Saldívar-González F I, Aldas-Bulos V D, Medina-Franco J L, Plisson F
DIFACQUIM Research Group, School of Chemistry, Department of Pharmacy, Universidad Nacional Autónoma de México Avenida Universidad 3000 04510 Mexico Mexico
Unidad de Genómica Avanzada, Laboratorio Nacional de Genómica para la Biodiversidad (Langebio), Centro de Investigación y de Estudios Avanzados del IPN Irapuato Guanajuato Mexico.
Chem Sci. 2021 Dec 13;13(6):1526-1546. doi: 10.1039/d1sc04471k. eCollection 2022 Feb 9.
Natural products (NPs) are primarily recognized as privileged structures to interact with protein drug targets. Their unique characteristics and structural diversity continue to marvel scientists for developing NP-inspired medicines, even though the pharmaceutical industry has largely given up. High-performance computer hardware, extensive storage, accessible software and affordable online education have democratized the use of artificial intelligence (AI) in many sectors and research areas. The last decades have introduced natural language processing and machine learning algorithms, two subfields of AI, to tackle NP drug discovery challenges and open up opportunities. In this article, we review and discuss the rational applications of AI approaches developed to assist in discovering bioactive NPs and capturing the molecular "patterns" of these privileged structures for combinatorial design or target selectivity.

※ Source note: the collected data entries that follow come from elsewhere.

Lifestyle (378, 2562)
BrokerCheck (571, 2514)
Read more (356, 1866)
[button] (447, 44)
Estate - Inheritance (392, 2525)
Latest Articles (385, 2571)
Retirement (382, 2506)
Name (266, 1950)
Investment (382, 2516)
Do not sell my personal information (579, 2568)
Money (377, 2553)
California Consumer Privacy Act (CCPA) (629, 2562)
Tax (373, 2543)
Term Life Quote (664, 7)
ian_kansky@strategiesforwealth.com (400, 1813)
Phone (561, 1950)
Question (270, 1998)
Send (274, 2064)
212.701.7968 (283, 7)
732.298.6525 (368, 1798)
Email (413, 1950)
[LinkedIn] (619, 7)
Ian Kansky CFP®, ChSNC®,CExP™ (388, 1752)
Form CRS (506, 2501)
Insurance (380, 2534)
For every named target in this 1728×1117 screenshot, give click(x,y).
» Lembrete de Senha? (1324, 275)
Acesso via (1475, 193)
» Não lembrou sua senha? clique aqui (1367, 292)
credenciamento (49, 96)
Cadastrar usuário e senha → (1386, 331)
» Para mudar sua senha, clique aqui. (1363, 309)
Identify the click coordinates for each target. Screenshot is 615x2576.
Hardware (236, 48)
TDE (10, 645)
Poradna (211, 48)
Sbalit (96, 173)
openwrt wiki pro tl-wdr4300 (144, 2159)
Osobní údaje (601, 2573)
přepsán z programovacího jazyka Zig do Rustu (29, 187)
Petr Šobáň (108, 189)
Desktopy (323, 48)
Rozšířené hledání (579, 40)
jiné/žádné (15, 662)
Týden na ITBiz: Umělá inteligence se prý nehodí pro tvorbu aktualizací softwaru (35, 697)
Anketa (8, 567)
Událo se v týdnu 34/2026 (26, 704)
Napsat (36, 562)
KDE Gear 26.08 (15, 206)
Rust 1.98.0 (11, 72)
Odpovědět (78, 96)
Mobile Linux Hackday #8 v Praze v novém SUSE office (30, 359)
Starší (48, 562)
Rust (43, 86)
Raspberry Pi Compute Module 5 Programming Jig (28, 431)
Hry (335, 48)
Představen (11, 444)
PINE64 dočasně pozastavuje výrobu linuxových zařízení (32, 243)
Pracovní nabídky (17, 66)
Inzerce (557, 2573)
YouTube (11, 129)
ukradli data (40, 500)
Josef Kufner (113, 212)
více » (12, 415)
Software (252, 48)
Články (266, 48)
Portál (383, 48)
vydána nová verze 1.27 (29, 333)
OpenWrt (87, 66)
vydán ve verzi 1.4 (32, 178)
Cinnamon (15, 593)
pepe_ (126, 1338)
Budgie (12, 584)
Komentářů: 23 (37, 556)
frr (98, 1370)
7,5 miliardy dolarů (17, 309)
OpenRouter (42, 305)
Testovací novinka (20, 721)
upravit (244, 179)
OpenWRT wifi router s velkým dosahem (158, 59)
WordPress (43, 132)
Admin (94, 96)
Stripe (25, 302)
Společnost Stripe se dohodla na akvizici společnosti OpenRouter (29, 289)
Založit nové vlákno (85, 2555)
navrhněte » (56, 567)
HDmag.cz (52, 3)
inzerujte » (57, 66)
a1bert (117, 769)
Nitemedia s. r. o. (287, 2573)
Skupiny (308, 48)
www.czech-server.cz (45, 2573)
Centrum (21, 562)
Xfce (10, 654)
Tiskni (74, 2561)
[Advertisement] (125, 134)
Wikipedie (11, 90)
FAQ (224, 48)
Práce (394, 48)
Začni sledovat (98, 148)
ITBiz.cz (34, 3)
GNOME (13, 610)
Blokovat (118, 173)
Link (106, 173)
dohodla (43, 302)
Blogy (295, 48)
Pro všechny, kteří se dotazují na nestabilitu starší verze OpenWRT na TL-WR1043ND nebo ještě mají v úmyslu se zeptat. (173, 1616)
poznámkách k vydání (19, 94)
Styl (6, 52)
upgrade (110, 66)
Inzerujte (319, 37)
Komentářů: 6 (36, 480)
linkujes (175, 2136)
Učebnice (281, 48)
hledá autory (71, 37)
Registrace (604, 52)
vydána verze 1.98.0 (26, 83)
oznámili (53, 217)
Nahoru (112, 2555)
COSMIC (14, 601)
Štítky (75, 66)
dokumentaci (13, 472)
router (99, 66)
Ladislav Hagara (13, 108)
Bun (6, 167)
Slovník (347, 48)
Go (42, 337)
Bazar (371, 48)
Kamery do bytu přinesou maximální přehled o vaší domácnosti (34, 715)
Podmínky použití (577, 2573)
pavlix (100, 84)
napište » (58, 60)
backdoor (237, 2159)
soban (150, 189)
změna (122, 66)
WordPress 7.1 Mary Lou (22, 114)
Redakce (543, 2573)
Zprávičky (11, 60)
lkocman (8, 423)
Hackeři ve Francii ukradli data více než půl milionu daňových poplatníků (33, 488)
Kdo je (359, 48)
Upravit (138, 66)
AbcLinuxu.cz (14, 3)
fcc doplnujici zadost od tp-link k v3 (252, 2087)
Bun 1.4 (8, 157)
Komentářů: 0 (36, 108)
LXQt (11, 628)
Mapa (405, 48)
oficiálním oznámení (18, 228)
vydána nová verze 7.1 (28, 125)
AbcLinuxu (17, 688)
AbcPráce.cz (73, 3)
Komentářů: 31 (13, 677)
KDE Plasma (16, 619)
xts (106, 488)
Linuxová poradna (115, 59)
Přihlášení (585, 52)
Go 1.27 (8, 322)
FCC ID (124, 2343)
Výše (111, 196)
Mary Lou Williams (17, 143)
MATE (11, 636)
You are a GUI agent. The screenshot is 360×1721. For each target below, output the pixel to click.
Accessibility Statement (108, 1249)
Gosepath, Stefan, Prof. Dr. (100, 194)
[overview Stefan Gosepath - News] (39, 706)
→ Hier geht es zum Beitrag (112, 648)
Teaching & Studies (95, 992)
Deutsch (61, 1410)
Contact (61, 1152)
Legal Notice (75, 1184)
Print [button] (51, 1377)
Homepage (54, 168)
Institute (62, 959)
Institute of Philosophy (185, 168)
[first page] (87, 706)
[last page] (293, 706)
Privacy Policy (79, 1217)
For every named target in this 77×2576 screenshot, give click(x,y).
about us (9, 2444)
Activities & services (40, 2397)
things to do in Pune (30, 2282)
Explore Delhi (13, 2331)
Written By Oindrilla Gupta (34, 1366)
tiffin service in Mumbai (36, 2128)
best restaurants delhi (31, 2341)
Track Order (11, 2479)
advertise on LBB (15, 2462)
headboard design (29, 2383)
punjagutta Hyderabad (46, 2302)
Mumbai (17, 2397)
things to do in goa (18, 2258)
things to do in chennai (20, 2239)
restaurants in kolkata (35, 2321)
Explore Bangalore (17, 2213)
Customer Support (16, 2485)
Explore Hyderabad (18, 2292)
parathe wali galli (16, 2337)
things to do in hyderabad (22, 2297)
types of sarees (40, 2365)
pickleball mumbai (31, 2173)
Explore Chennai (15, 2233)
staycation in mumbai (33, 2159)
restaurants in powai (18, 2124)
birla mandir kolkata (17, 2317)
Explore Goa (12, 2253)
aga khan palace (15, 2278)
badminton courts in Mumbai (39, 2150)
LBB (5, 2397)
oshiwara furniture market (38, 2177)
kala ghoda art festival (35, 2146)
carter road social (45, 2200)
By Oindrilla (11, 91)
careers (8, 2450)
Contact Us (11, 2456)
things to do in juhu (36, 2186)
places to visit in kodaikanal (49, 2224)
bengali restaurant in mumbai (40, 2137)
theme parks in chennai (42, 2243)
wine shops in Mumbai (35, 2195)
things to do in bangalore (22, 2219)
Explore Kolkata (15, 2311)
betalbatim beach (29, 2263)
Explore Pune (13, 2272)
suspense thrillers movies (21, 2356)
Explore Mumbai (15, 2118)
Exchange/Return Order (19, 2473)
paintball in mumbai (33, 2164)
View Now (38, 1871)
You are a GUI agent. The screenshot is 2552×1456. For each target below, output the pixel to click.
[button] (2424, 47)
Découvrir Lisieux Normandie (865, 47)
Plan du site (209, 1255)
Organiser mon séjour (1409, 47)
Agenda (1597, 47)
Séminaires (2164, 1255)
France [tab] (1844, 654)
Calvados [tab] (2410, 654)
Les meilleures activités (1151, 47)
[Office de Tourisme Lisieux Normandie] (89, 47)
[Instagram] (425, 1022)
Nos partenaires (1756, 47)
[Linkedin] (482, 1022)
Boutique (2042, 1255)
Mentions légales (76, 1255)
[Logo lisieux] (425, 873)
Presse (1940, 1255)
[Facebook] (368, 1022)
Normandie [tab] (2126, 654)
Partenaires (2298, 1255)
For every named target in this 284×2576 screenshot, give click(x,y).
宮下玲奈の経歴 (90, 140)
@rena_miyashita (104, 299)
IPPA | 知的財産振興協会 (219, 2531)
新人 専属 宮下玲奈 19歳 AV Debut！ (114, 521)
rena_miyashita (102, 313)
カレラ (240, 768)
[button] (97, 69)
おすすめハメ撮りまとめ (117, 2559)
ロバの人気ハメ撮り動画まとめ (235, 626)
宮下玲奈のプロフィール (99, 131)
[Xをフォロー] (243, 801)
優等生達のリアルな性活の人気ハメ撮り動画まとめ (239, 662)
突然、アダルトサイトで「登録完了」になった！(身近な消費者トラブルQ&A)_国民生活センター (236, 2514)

天然产物(NPs)主要被认为是与蛋白质药物靶点相互作用的优势结构。尽管制药行业在很大程度上已放弃,但它们独特的特性和结构多样性仍不断令科学家们惊叹,促使他们开发受天然产物启发的药物。高性能计算机硬件、大容量存储、易用的软件以及经济实惠的在线教育,已使人工智能(AI)在许多行业和研究领域的应用变得普及。在过去几十年中,人工智能的两个子领域——自然语言处理和机器学习算法被引入,以应对天然产物药物发现的挑战并创造机会。在本文中,我们回顾并讨论了为协助发现生物活性天然产物以及捕捉这些优势结构的分子“模式”以进行组合设计或靶点选择性而开发的人工智能方法的合理应用。